» AIM OF THE TASK
Make an exact transcript of the lines in the data below, starting with the one containing "Given: Click 用 nwjs 打开 button" and going on through the one containing "Viewport: 816px width, 1456px", with both included and the pictures left out.

» DATA IN THIS EXERCISE

□ □ □ □

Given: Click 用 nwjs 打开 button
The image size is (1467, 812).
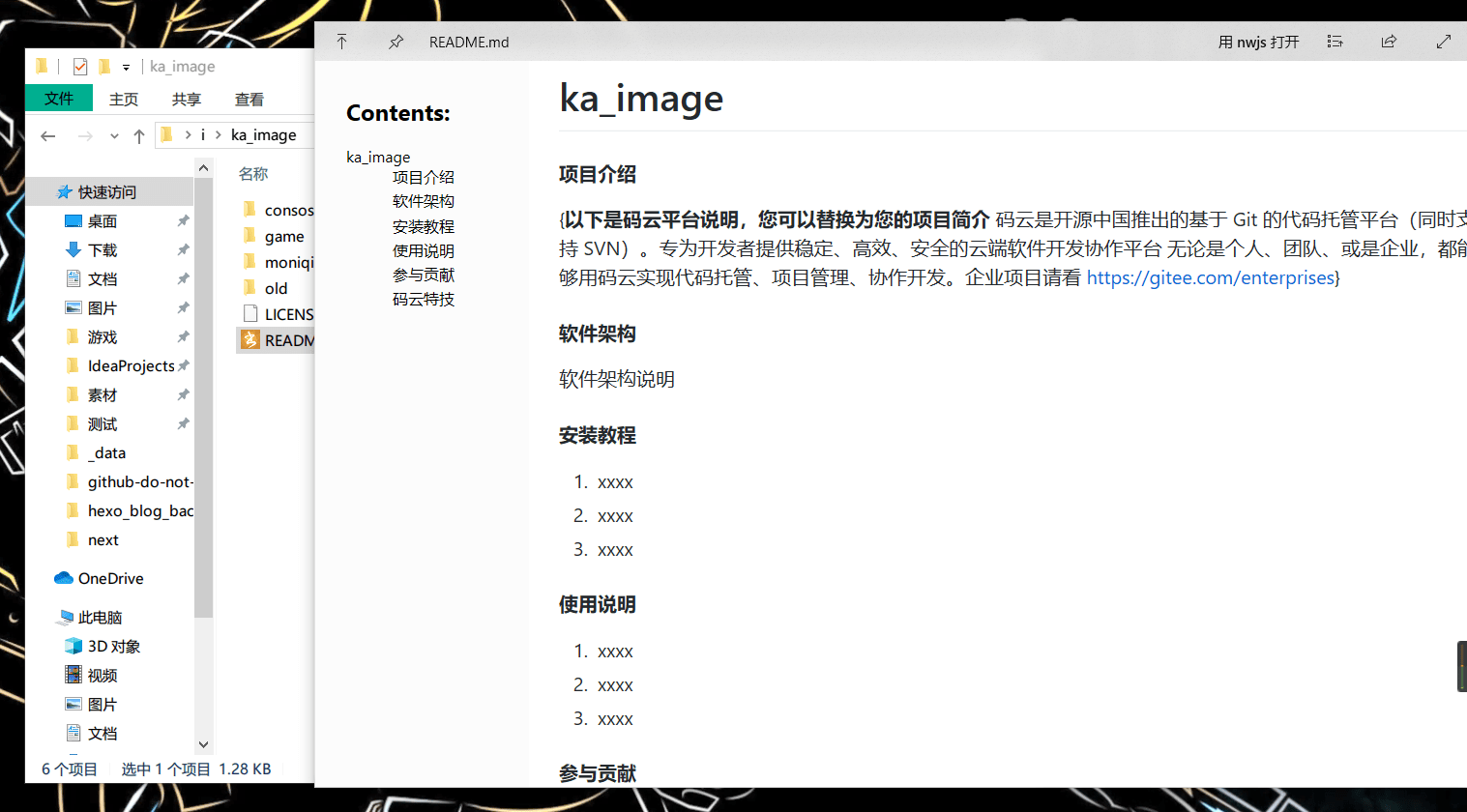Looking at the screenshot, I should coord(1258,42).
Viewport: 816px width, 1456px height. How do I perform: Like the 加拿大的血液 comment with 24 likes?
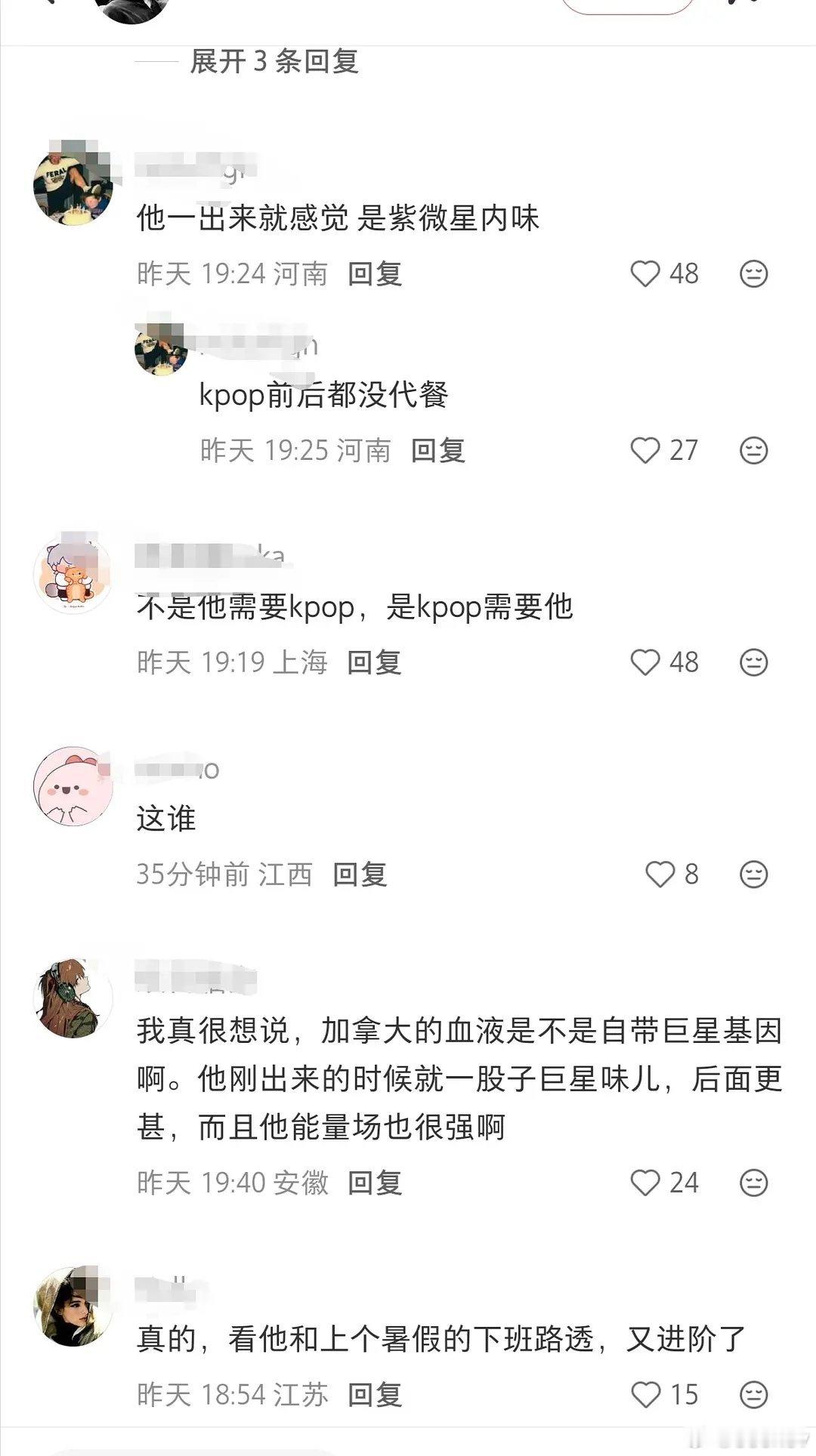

□ □ □ □

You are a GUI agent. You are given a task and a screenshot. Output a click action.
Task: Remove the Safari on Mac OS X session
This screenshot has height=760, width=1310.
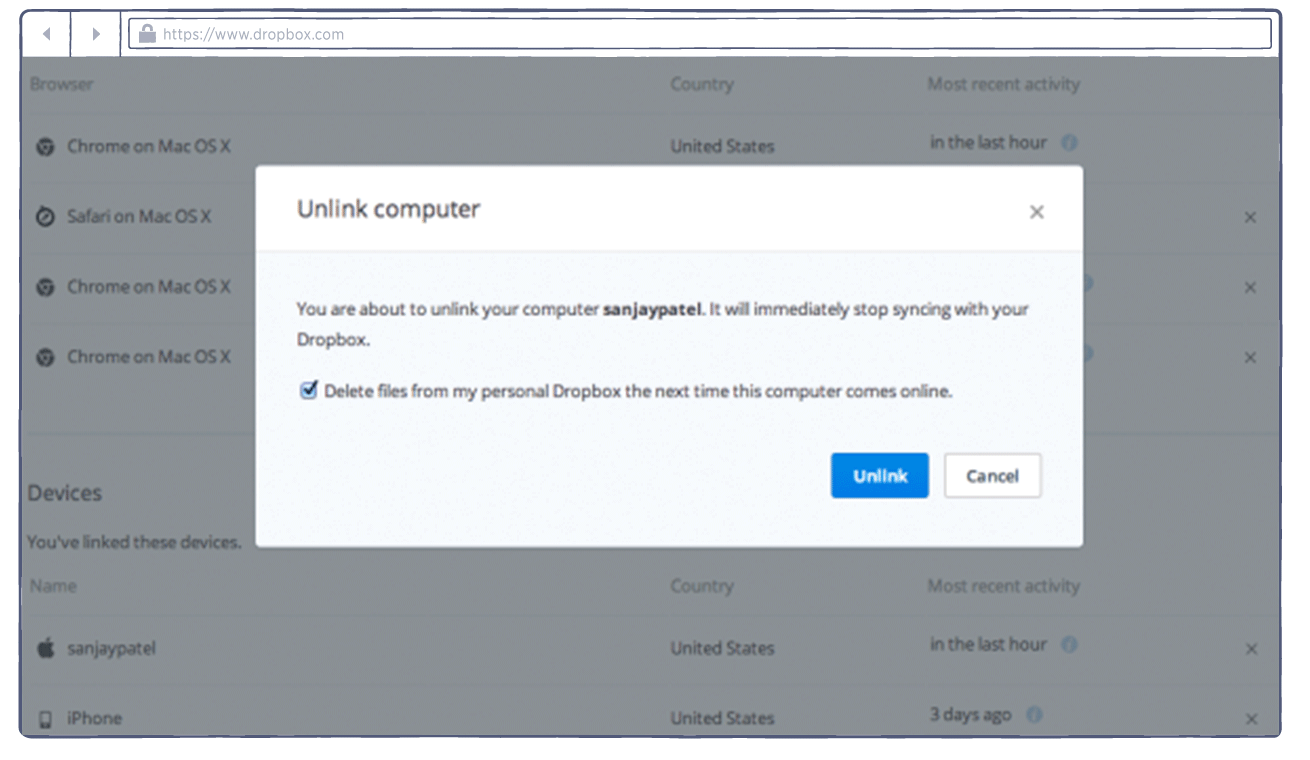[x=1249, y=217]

□ □ □ □

» SOLVED PROBLEM
Given: Click 用 nwjs 打开 button
The image size is (1467, 812).
Looking at the screenshot, I should coord(1258,42).
Viewport: 816px width, 1456px height. How do I perform: Like the 加拿大的血液 comment with 24 likes?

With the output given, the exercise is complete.